▶ [DATA SHOWN]:
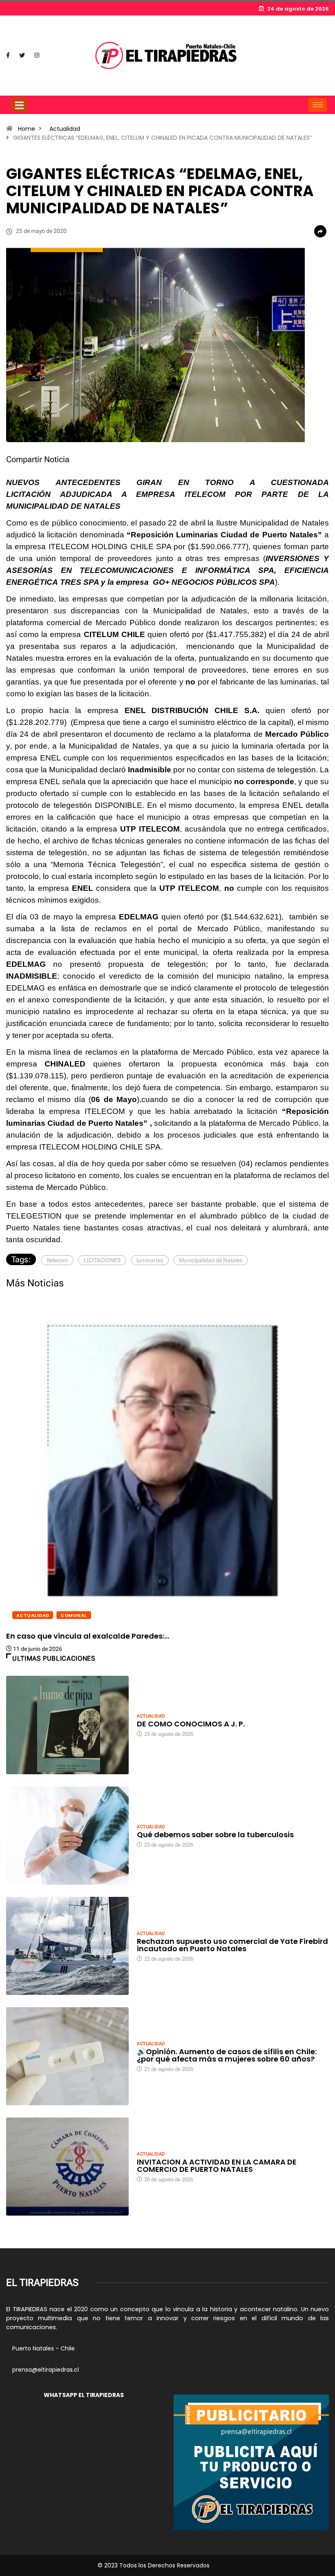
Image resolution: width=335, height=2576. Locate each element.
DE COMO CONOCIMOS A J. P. (191, 1724)
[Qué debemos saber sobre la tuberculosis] (67, 1836)
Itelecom (57, 1260)
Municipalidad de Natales (210, 1260)
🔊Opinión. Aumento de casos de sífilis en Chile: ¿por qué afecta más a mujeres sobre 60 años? (227, 2055)
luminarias (149, 1260)
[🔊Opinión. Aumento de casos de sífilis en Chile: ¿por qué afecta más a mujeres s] (67, 2056)
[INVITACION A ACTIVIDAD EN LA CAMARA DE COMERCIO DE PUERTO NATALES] (67, 2167)
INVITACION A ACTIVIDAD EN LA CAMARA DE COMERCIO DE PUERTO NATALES (217, 2165)
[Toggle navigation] (19, 105)
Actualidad (64, 129)
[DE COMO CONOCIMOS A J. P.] (67, 1725)
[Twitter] (22, 55)
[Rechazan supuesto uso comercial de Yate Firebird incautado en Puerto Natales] (67, 1946)
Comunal (73, 1615)
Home (26, 129)
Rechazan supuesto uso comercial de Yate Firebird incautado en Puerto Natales (232, 1945)
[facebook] (8, 55)
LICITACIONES (102, 1260)
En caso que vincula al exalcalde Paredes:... (87, 1636)
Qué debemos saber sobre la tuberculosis (215, 1834)
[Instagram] (36, 55)
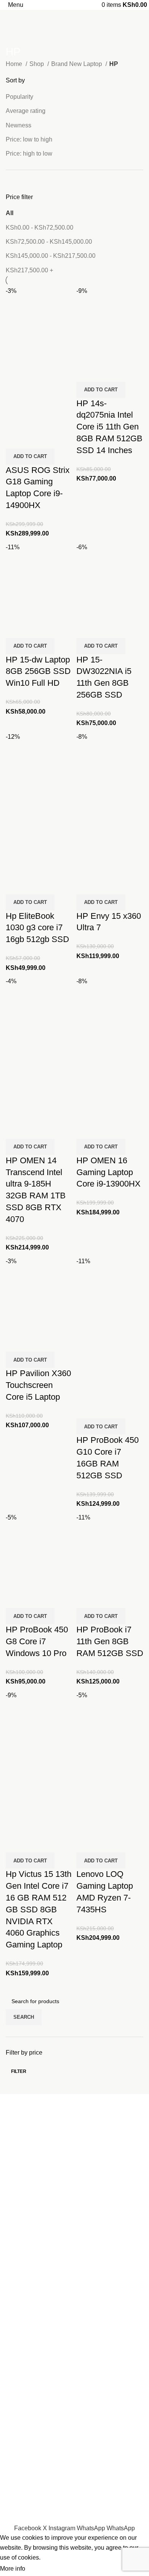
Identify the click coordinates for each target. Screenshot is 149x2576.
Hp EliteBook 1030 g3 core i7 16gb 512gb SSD (37, 927)
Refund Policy (25, 2518)
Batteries (18, 2380)
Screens (17, 2423)
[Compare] (15, 439)
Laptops (17, 2365)
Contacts (18, 2284)
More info (12, 2568)
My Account (21, 2327)
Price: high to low (29, 153)
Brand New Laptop (77, 64)
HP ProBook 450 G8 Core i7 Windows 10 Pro (37, 1641)
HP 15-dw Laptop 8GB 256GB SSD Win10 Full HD (38, 671)
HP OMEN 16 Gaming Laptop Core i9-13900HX (108, 1172)
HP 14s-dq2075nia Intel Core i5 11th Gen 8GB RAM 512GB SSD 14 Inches (109, 427)
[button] (30, 457)
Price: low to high (29, 139)
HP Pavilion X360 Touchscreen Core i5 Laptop (38, 1385)
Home (15, 64)
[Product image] (39, 395)
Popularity (19, 96)
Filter (18, 2071)
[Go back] (15, 34)
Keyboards (20, 2408)
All (9, 213)
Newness (18, 125)
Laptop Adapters (28, 2394)
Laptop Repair (25, 2298)
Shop (37, 64)
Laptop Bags (23, 2447)
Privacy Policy (25, 2504)
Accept (41, 2569)
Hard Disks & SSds (32, 2476)
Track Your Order (29, 2490)
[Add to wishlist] (56, 439)
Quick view (35, 439)
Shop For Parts (26, 2312)
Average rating (25, 111)
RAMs (14, 2462)
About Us (18, 2269)
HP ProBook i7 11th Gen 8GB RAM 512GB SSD (109, 1641)
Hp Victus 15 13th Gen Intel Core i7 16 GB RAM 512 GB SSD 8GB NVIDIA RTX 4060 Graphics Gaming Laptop (38, 1909)
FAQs (13, 2341)
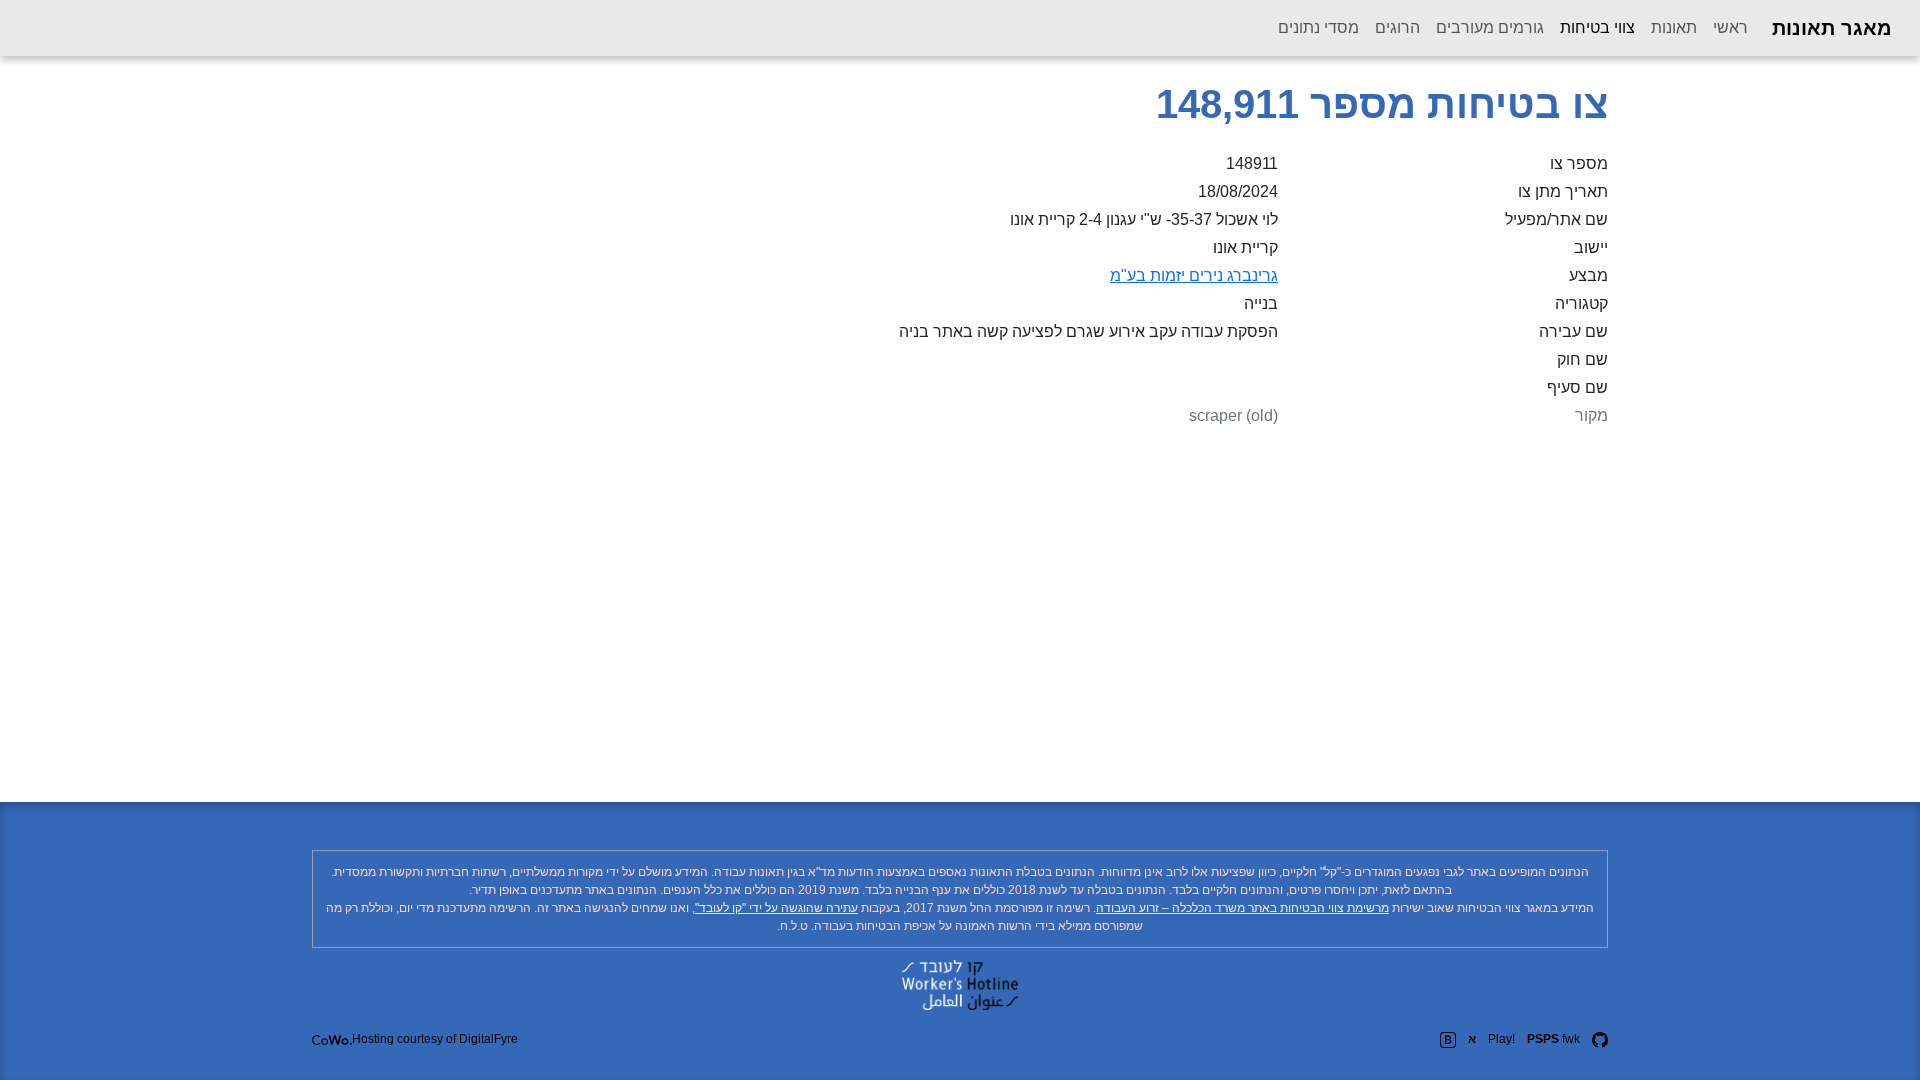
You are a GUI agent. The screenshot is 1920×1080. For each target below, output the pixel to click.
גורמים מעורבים (1490, 27)
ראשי (1730, 27)
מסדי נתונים (1318, 27)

▶ [TASK DETAILS]: The reply should hold only how many lines in the material include the word "Opinión".

▶ [TASK OUTPUT]: 2